DATA =
• • • •
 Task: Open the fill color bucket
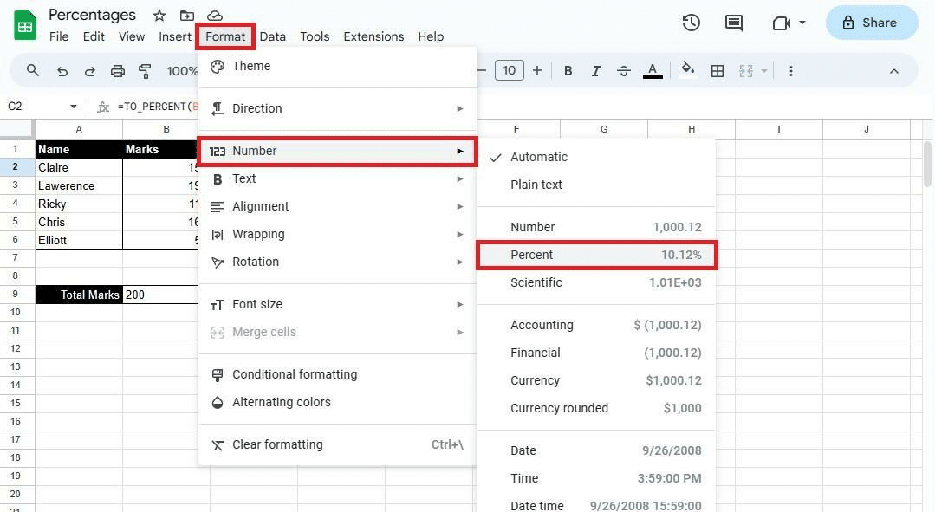click(x=687, y=71)
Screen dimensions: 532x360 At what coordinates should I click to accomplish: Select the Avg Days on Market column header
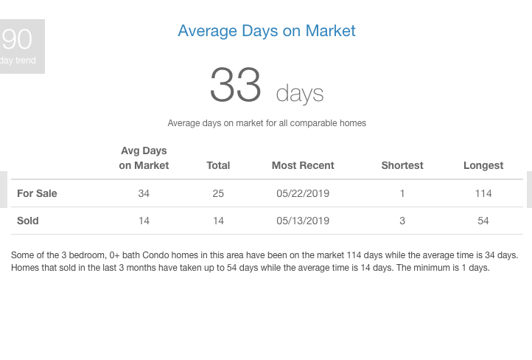144,158
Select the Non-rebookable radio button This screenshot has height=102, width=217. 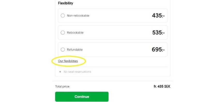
• • • •
BRIEF = Take the data above and repeat it exactly, leaving each picture out.

OUTPUT OF THE TASK =
 Task: Open the fill color bucket
click(x=687, y=71)
Screen dimensions: 532x360 At what coordinates should I click to accomplish: Select the Avg Days on Market column header
144,158
Select the Non-rebookable radio button This screenshot has height=102, width=217. 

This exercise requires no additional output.